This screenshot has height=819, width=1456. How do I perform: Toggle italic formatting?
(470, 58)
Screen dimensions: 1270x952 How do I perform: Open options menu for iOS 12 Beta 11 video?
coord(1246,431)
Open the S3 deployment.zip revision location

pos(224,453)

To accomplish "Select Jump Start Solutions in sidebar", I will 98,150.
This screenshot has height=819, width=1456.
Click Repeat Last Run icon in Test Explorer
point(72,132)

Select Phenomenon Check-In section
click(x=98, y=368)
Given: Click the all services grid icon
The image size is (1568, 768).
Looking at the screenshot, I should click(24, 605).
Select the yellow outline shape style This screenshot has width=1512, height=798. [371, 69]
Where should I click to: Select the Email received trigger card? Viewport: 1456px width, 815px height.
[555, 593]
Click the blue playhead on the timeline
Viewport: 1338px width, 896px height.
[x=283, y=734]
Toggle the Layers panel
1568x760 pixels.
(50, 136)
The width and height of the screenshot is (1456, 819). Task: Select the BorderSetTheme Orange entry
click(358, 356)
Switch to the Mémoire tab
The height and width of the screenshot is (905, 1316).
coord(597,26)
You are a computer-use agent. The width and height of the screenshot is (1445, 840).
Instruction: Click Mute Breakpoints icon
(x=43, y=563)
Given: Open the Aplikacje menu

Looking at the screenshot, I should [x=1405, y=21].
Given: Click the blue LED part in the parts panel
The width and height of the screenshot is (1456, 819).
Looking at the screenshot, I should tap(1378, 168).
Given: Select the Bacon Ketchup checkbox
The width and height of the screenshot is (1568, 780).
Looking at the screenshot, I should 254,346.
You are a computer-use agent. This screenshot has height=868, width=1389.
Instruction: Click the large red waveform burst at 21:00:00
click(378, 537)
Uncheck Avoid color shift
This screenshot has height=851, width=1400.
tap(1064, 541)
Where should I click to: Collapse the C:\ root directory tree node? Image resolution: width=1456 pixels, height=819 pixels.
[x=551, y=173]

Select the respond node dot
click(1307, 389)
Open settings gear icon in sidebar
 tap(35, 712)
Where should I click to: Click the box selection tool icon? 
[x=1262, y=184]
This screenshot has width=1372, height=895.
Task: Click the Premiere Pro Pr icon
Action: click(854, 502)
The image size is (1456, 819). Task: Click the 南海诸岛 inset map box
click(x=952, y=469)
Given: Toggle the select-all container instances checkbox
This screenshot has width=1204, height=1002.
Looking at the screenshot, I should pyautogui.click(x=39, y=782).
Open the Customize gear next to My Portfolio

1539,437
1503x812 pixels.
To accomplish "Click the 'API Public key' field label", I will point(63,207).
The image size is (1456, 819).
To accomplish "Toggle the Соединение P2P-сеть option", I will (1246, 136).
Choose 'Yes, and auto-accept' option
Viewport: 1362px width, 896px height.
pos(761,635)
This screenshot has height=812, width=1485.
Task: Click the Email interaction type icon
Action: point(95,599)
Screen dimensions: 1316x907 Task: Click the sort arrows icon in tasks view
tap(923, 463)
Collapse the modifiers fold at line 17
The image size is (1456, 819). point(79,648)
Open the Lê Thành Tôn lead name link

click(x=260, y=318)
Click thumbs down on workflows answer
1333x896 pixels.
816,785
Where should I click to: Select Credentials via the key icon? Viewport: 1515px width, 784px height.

# ACTION ITEM:
Gather every line from the listing above in which the word "agent" appears.

# EXERCISE RESPONSE:
You are a computer-use agent. The width and height of the screenshot is (1445, 840).
You are a computer-use agent. This screenshot has height=868, width=1389.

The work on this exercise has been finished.